Assignment 1: Can you give the stretch of the film review from "As far as politically" through "poverty stricken Indians." again, renaming "bustling" as "busy"?
Assignment 2: Could you carry the film review further, picking up after its final sentence?
[Reading passage — start]
1973 Film Review

Prospectus, Parkland Community College, Champaign, Illinois

May 10, 1973. Volume Six, Number 16. Page 4.
La Hora De Los Hornos
by Ken Segan


The Hour of the Furnaces is a powerful, beautiful documentary concerning the revolution in Argentina. Early explorers in the New Lands saw innumerable Indian cooking fires along the coast of Latin America where Argentina is now located. They gave it the name of Tierra del Fuego (land of fire), and the cooking fires were “hornos.” The expression “the hour of the cooking fires” developed over the years, based on these fires which lit up every night. In more recent times, it became an anti-imperialist rallying cry, especially when taken up by the late Ernesto Che Guevara when he said “Now is ‘la hora de los hornos,’ let them see nothing but the light of the flames.” Che was Argentinian, incidentally.

As far as politically oriented and revolutionary cinema goes, the Director, Fernando Solanas, and his co-scenarist Ottavio Getino, have made a fine assemblage of the multiplicity of Argentinian life (ths was part one, 95 minutes, of three parts): we see the bustling, speedy, cosmopolitan city of Buenos Aires (largest in Latin America, and fifth in the world) with its factories, commuters, high rises, and urban way of existence. And we see the desolation of arid lands in the mountains populated by poverty stricken Indians.

The juxtaposition of images throughout the film is intense, gripping, and penetrating. They portray the frivolities and waste and leisurely life of the middle and upper classes. The theme throughout the film is that the violence, the real violence in Argentina, is not that of an occupying power, as the United  States in Viet-nam, nor is it the armed forces (for they wear the same faces) or police forces (even though we see footage throughout of police beating demonstrators); the violence is more subtle -  it is the exploiting upper classes, and the starvation, the poor housing, the low wages, the poor medical care, the educational levels, etc. This is an excellent point and it strikes home throughout. Jesse Jackson has said that here in the United States, the actual violence is in the ghettoes, in the shacks, and among the rural poor’s and migrant workers’ extremely poor standard of living.

This is very true. The violence is the huge corporations controlling the economies, the politics, the social conditions of these countries, whether it is Brazil, Puerto Rico, the United States, or Argentina.
[Reading passage — finish]
[Material provided — start]
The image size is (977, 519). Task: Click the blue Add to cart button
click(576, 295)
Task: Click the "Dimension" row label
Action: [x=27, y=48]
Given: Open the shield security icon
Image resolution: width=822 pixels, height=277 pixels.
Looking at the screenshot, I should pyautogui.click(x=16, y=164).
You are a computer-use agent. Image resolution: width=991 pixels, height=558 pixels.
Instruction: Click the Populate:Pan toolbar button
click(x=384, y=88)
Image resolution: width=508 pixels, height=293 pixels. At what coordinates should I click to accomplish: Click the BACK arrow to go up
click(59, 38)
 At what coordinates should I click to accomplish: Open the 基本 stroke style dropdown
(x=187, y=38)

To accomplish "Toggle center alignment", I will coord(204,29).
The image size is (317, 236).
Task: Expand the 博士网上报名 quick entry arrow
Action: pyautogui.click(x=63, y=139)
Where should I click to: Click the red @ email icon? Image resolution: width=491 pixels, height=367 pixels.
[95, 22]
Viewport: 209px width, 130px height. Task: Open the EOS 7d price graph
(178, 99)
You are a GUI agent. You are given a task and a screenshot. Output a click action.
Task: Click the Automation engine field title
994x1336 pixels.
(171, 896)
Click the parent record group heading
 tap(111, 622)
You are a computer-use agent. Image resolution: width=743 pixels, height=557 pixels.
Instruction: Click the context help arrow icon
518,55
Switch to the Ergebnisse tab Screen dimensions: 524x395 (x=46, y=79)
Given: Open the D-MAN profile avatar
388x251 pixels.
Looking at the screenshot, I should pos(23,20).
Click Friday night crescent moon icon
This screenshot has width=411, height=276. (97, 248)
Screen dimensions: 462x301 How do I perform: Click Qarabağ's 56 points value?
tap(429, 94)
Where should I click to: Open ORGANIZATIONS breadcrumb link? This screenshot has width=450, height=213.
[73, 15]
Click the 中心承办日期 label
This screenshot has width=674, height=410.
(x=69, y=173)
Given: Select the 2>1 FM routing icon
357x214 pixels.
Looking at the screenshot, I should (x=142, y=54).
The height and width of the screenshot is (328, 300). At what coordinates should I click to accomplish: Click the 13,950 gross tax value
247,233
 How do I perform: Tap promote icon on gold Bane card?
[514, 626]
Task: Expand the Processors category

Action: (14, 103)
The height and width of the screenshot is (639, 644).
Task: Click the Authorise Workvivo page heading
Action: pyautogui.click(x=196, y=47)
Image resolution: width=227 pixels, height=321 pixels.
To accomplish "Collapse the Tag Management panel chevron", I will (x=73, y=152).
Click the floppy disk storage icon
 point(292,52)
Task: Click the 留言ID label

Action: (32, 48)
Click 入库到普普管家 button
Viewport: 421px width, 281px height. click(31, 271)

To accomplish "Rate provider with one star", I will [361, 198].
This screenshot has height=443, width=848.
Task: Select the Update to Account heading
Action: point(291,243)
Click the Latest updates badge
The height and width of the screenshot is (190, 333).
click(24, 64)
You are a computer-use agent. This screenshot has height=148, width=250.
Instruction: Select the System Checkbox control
[Material provided — finish]
Exercise output 1:
As far as politically oriented and revolutionary cinema goes, the Director, Fernando Solanas, and his co-scenarist Ottavio Getino, have made a fine assemblage of the multiplicity of Argentinian life (ths was part one, 95 minutes, of three parts): we see the busy, speedy, cosmopolitan city of Buenos Aires (largest in Latin America, and fifth in the world) with its factories, commuters, high rises, and urban way of existence. And we see the desolation of arid lands in the mountains populated by poverty stricken Indians.

Exercise output 2:
Sequences show the upper and middle classes at beaches, at livestock auctions, and at horse-racing. One good sequence shows an elite dinner party for a well-known Argentinian writer, who says that the youth have it so good, as they go to the Mediterranean more often than he, and that his favorite city is Venice, and Argentina is just so far, far away…so far from where all the good life is, and now terrible it is that he has to be so far away, in uneventful Argentina, while all the action is over there, in Europe. C’es la vie!

The children running alongside the passenger train, at the same rushing speed as the train, begging for pennies; the dying boy whose medical care consists of a frog being rubbed on his chest by a local ‘medical’ healer; the young men sitting around waiting to visit with a prostitute – these scenes show the depravity of existence in Latin America. And the incessant television commercials, billboards, and newspaper advertisements of beautiful, white, high fashion-oriented women as they promote the super sports cars and Rolls Royces, diamond-studded necklaces, Timex watches and flights to the Riviera, really hit home, and get to us, the viewers, because of the rapid-fire contrast with scenes of police violence, and abject poverty, and the teeming masses of people, yes, people, in squalid hovels.

This is a superb, inspiring, and educational film, and I recommend it to all, especially those of us, in Champaign-Urbana, and elsewhere, who drive their shiny new cars and buy dishwashers, and go to concerts and to good steak restaurants for dinner. It is especially informative for those in Europe and the United States who know little about the politics of life in such as vast and varied country as Argentina, and all of Latin America. Apathy seems to be the keynote of the day. Viva la Revolucion!